To aid teachers in creating the next generation of entrepreneurs in the classroom, the Jakes Gerwel Fellowship (JWF) was established. The JWF was born out of the Foundation’s realisation that teachers needed to be equipped to cultivate this talent in their classrooms and that there is a need to create high impact, expert teachers.

Discovering new ways

According to research by the World Economic Forum, schools are generally well-enabled to develop foundational literacies; however, competencies such as creativity, critical thinking and collaboration that help students approach complex challenges as well as character qualities like curiosity, grit, social and cultural awareness that assist pupils navigate their changing environment are much harder to cultivate.

But for Schoeniger, teaching entrepreneurial skills is not complicated – he suggests allowing learners to work in small groups of three of four, and to have them identify problems in their community that they can solve.

“When we use discovery-type learning, students develop creativity, critical thinking, communication, collaboration, resilience and resourcefulness.”

Learning through discovery is at the heart the Foundation’s Entrepreneurship Challenge, a programme which gamifies entrepreneurship and introduces high school learners to entrepreneurial thinking and problem-solving.
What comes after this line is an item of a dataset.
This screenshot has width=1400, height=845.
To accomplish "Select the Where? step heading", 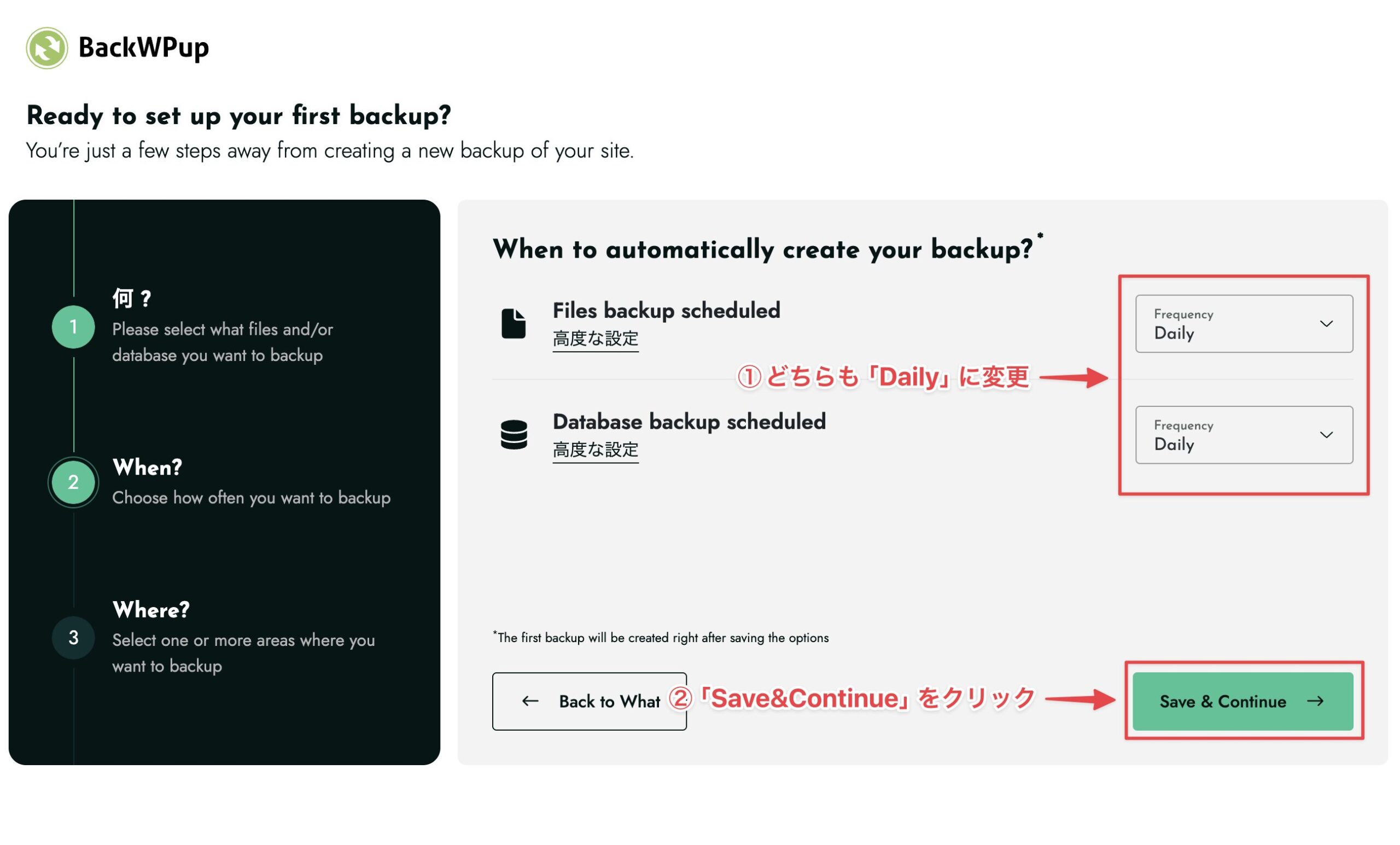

The Challenge empowers teachers with collateral and content that encourage real solutions to current problems, and runs as a national online competition that is fun and interactive.
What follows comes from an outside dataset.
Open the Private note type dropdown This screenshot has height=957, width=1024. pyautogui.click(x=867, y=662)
Walking the entrepreneurship road

Schoeniger believes children need to see examples of entrepreneurs from similar backgrounds, who are relatable role-models. This requires not only investing in learners, but ensuring they are given the lifelong support needed to make them successful entrepreneurs.

Through its Scholarship Programme, the Foundation offers high school scholarships to learners who are in financial need; have a curious, entrepreneurial mindset; and are high academic achievers. To date, 208 Scholars have graduated from the programme.
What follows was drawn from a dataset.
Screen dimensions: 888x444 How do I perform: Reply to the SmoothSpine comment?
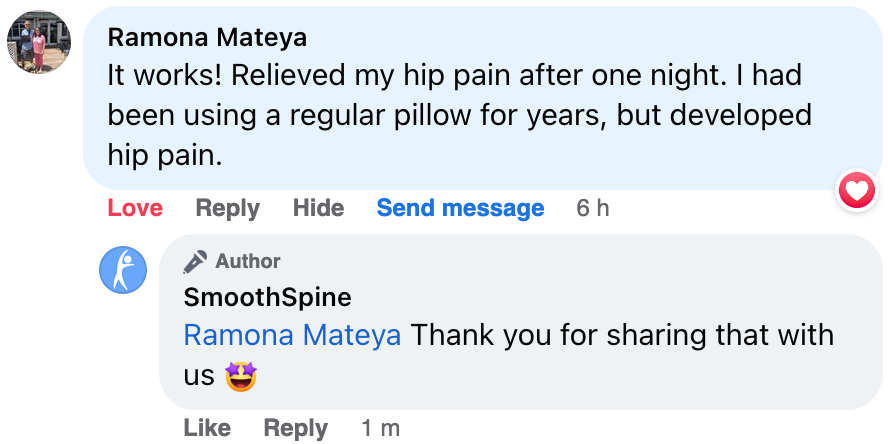coord(295,428)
Fellowship recipients, known as Allan Gray Candidate Fellows, receive funding for university studies as well as access to support and development to cultivate an entrepreneurial mindset. This has resulted in a R1 billion investment in more than 1,400 Fellow Candidates over a decade, and has produced more than 62 new businesses, 820 new jobs and a 0% unemployment rate amongst programme participants.

As a follow-on programme, the Association of Allan Gray Fellows is made up of Fellows who have completed the Fellowship Programme and have either pursued further studies, entered the world of work or started a business. There are currently 442 active Fellows who have created over 7,500 jobs.

Schoeniger adds: “Not everyone should be a business owner, but everyone should be an entrepreneur. Entrepreneurship is identifying and solving problems in a resource strained and ambiguous environment. All humans have the innate desire to be engaged in work that matters, to be able to solve problems, to see their work impacting people around them and to feel they are on a path towards something more prosperous for themselves.”